Hi,
I have a question regarding the quantification summary file that featureCounts produces. My paired-end RNAseq data includes some read pairs of which only one mate is mapped, while the other one is unmapped. I'm generally counting read pairs (instead of individual reads). However, for pairs with only one mate mapped, both reads are included separately in the featureCounts summary. As an example, I used the following input read pair:
SRR22319547.8346125 89 chr1 967405 255 100M * 0 0 GGTCTTCACAGGGTAGATCCCAGCCCCTTTCAGATGTGTCTGGTGCTGGGATGAGGGAACAGGACCAGGAACCTGGGCTTCAGGGCAGACAGGAACCCCC FFFF:FFFFFFFF,:F::FFF:FFFFFF::FFFFFFFFFFFFFFFFFFFFFFFFFFFFFFFFFFFFFFFFFFFFFFFFFFFFFFFFFFFFFFFFFFFFFF NH:i:1 HI:i:1 AS:i:98 nM:i:0 MD:Z:100 NM:i:0
SRR22319547.8346125 165 * 0 0 * chr1 967405 0 CACCCCCCATCCCCCCCCCCCCCCCCCCCC FFFFFFF,,,,FF:,FFFFFFFF::FFFFF NH:i:0 HI:i:0 AS:i:98 nM:i:0 uT:A:4
and ran featureCounts v2.0.6 with the following parameters:
featureCounts -a gencode.v31.primary_assembly.annotation.gtf -t transcript -p -s2 --countReadPairs -o SAMPLE.readcounts.tsv SAMPLE.bam
The resulting summary file reports:
Status SAMPLE.bam
Assigned 1
Unassigned_Unmapped 0
Unassigned_Read_Type 0
Unassigned_Singleton 0
Unassigned_MappingQuality 0
Unassigned_Chimera 0
Unassigned_FragmentLength 0
Unassigned_Duplicate 0
Unassigned_MultiMapping 0
Unassigned_Secondary 0
Unassigned_NonSplit 0
Unassigned_NoFeatures 1
Unassigned_Overlapping_Length 0
Unassigned_Ambiguity 0
i.e. the mates were not counted as a pair, but as individual reads. When summarizing all counts provided in the summary, the sum is higher than the initial number of pairs in the sample (here: 2 instead of 1). Is that an intended behavior and do you think it would be possible to indicate counts originating from individual reads separately? The way it is currently reported does not allow the user to distinguish assigned pairs from assigned single reads or unassigned no-feature pairs from unassigned no-feature single reads.
Thanks a lot and best,
Anke.
Thanks a lot for the fast reply and for pointing me to the -B argument. Setting -B gives a clear count of pairs indeed.
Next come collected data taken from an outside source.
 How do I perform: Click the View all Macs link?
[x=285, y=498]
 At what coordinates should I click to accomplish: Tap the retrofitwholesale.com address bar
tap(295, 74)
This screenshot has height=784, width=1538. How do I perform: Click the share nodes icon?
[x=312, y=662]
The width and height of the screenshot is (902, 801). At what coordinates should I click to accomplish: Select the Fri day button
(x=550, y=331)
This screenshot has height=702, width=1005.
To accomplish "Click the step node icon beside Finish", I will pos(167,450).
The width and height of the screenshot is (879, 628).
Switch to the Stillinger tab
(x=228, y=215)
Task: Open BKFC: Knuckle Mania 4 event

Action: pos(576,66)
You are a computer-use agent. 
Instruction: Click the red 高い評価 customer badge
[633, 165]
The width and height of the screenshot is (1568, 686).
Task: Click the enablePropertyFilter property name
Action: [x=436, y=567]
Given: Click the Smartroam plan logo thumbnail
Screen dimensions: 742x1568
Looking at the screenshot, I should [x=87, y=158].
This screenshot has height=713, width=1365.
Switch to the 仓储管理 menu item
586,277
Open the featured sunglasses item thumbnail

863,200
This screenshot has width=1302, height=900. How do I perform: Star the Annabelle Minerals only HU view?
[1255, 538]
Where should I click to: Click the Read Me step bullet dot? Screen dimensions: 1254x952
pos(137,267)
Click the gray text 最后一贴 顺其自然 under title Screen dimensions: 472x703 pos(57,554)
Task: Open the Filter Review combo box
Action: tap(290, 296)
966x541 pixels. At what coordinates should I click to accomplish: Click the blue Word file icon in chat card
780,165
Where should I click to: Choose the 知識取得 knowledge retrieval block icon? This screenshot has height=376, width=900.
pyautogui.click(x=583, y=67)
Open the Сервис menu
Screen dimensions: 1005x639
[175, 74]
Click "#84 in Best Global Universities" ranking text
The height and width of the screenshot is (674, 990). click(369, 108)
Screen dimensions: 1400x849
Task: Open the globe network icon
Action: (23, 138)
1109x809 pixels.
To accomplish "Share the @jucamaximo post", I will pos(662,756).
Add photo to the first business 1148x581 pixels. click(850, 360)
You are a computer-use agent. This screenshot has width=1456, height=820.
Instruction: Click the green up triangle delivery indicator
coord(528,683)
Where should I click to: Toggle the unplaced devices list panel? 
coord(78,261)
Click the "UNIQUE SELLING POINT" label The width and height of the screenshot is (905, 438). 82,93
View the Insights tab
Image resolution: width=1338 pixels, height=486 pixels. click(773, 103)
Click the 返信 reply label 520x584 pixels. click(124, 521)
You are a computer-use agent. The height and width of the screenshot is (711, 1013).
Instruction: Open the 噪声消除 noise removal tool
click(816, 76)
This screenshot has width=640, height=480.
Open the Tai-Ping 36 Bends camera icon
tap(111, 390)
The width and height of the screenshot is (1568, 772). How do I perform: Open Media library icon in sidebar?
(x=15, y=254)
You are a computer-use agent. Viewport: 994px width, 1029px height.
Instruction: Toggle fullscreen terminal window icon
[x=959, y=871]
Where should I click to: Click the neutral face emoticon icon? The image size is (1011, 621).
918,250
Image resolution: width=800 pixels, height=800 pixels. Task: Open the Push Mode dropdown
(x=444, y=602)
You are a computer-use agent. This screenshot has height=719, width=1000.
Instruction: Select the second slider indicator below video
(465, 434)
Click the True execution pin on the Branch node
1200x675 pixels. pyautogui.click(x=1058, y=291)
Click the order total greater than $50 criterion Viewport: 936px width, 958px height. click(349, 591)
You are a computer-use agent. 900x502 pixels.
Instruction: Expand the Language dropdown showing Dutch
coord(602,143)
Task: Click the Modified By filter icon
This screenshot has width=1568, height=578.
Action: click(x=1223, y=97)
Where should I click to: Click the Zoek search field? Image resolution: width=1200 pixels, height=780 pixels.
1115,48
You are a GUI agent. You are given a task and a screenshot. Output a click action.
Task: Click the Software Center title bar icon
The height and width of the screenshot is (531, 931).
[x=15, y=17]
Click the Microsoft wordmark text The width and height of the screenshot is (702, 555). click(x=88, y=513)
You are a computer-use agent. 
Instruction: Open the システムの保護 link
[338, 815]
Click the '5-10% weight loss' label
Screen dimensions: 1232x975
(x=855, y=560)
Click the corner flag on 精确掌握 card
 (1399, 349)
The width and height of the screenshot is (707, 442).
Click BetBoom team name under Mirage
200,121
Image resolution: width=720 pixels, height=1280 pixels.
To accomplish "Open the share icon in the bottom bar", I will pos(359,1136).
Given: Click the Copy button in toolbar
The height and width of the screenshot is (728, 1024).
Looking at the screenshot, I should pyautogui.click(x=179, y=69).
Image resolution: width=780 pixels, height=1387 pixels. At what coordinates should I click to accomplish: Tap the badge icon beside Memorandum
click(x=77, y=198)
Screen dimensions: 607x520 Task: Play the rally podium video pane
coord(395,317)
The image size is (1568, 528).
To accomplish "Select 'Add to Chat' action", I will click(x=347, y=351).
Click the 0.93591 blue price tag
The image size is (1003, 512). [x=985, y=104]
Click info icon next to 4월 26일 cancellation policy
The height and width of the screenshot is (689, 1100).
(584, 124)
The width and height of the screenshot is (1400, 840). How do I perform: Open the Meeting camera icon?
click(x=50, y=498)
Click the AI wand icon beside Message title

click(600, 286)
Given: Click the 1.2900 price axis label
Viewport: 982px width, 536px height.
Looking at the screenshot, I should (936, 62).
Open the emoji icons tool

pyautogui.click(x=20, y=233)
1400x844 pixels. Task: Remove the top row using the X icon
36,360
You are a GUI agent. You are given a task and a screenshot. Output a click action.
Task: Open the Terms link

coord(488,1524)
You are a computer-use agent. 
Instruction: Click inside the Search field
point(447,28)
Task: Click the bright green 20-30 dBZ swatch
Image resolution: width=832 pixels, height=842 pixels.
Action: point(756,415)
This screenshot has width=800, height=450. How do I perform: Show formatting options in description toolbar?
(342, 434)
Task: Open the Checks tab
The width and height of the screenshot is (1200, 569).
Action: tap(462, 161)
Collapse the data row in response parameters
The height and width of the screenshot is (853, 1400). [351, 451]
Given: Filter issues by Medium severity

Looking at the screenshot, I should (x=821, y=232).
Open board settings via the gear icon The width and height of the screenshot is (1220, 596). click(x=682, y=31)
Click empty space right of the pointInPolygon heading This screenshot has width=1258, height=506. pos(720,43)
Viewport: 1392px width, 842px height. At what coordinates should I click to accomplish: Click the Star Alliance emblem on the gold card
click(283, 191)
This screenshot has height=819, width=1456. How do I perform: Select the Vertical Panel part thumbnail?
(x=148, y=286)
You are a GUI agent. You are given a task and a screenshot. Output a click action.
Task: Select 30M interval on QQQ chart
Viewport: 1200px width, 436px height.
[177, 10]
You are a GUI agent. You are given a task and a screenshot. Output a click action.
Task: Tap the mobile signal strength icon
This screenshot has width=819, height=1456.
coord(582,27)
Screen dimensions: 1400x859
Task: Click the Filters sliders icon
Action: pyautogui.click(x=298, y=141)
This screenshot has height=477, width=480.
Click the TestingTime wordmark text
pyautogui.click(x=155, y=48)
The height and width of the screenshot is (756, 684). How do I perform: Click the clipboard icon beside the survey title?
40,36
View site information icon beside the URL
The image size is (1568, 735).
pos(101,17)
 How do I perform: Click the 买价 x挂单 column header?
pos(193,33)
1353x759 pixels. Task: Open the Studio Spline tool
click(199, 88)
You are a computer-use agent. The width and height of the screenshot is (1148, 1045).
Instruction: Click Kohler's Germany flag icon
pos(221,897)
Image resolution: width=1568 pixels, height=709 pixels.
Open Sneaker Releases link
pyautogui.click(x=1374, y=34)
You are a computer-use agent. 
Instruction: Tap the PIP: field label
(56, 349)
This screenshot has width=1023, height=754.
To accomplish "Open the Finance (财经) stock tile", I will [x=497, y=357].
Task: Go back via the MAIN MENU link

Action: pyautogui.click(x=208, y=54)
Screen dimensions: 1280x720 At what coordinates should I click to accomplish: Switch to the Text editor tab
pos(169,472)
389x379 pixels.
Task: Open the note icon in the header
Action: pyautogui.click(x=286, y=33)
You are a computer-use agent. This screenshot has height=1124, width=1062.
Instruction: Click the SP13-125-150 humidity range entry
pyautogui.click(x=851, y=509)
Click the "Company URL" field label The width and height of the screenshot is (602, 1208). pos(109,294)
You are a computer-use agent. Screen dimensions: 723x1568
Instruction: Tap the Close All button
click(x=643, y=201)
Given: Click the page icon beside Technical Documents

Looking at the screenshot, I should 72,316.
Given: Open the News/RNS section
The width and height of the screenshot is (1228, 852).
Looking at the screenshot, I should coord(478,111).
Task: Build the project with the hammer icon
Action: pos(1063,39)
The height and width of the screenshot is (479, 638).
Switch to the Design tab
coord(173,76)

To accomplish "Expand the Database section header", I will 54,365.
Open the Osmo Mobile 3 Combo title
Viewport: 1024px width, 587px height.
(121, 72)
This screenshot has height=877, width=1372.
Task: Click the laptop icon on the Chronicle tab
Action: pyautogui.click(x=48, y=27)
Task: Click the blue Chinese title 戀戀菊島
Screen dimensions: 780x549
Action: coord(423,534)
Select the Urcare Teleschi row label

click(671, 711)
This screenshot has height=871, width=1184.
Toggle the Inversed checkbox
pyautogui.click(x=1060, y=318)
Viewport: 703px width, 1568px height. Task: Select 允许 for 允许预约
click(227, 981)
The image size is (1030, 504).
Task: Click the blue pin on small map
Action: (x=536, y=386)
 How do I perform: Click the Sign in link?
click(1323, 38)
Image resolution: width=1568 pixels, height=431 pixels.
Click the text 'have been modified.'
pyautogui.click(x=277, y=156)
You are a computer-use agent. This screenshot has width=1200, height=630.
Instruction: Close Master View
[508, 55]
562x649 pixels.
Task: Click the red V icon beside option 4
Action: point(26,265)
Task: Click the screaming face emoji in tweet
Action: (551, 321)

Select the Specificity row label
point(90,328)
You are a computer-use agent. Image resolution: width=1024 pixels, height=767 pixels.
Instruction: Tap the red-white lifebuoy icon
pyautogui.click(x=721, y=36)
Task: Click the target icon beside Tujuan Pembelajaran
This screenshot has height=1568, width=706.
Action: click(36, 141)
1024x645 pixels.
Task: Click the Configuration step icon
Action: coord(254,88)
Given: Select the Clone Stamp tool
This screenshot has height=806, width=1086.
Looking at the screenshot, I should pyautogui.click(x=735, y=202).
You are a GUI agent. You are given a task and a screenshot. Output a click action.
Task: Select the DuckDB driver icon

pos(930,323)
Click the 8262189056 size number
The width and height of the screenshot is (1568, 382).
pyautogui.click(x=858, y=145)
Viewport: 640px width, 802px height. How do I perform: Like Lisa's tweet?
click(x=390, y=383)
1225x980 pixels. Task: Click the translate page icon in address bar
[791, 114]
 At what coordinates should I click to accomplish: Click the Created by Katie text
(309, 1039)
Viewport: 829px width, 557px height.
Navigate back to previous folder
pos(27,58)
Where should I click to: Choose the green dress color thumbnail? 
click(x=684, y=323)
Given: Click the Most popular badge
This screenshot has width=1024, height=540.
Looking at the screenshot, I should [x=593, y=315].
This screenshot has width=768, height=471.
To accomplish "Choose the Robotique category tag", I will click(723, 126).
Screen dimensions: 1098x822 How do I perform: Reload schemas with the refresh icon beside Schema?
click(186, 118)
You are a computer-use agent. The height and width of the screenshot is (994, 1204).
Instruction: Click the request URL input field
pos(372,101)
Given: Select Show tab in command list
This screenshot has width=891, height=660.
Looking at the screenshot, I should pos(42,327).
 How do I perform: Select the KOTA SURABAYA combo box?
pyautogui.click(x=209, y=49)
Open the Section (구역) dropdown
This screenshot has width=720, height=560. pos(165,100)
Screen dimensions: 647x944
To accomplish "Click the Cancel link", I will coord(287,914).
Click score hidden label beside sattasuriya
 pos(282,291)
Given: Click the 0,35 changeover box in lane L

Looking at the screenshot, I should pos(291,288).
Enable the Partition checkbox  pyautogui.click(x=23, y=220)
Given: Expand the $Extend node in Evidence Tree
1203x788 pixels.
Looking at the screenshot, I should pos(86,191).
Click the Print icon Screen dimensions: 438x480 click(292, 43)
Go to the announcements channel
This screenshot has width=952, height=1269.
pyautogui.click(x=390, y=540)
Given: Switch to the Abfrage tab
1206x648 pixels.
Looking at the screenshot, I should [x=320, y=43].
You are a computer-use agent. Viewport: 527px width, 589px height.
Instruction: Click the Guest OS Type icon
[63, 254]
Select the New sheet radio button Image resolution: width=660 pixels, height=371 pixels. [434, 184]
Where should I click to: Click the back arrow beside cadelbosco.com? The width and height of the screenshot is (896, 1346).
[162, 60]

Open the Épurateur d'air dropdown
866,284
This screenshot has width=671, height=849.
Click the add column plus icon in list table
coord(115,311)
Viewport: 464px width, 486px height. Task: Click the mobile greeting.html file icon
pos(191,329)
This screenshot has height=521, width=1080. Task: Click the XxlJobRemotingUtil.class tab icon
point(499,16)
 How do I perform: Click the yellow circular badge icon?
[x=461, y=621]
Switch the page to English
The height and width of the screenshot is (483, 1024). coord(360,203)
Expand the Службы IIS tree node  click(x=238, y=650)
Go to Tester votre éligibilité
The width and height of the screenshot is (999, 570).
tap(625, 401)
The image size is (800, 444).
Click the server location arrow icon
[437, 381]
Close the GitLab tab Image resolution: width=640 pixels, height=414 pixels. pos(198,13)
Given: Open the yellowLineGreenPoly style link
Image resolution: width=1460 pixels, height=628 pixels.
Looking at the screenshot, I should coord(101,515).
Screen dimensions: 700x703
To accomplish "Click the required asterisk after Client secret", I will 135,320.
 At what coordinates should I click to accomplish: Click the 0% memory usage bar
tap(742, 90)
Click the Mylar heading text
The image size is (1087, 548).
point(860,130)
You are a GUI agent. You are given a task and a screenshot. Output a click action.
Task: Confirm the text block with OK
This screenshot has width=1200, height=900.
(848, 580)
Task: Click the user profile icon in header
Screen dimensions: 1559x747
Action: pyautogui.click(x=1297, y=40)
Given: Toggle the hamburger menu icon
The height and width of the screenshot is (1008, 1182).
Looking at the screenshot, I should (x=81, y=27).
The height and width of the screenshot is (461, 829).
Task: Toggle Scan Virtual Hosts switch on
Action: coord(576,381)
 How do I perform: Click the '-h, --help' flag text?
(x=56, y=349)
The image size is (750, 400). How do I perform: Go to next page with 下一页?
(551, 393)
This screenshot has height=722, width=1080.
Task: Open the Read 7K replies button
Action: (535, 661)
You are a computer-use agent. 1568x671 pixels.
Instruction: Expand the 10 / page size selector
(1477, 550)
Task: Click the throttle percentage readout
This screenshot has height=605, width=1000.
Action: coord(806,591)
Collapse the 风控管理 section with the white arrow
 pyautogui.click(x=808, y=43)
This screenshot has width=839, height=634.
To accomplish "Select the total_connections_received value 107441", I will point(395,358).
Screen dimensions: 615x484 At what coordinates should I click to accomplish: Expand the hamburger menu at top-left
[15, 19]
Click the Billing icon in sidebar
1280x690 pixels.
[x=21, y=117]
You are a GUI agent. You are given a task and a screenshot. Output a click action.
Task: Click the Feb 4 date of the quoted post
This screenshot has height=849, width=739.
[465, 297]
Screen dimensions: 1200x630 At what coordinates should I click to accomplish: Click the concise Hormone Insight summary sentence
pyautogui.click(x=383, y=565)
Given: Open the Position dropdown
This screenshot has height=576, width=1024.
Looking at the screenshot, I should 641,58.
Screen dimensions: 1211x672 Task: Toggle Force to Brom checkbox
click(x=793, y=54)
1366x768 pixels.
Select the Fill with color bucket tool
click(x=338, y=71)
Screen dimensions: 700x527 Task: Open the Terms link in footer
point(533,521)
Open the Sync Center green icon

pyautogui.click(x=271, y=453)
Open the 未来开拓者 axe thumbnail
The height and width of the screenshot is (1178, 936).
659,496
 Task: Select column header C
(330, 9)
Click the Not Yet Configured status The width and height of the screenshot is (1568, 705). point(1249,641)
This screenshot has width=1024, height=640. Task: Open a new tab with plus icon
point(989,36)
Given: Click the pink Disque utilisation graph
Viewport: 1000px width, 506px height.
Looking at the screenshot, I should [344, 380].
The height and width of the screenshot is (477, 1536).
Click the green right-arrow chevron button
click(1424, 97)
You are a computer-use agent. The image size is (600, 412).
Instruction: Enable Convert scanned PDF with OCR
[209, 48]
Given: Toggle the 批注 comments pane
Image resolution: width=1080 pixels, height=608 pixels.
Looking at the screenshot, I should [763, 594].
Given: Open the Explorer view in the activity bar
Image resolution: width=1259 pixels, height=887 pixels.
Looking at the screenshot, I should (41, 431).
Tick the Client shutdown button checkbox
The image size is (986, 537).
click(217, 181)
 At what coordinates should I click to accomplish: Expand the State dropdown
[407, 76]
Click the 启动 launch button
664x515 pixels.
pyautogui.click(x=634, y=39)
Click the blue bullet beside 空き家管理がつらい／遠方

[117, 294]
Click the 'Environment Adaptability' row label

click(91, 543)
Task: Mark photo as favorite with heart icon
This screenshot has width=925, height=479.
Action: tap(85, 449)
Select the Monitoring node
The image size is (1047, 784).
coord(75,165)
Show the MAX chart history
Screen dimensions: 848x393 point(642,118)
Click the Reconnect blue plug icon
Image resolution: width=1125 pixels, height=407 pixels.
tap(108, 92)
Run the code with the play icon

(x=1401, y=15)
However, I was wondering if -B is not set and singletons are included in the counting, if there was still a way to see them as separate category/ies in the summary (e.g. a category Unassigned_Singleton_Unmapped counting unmapped mates instead of adding them to category Unassigned_NoFeatures)?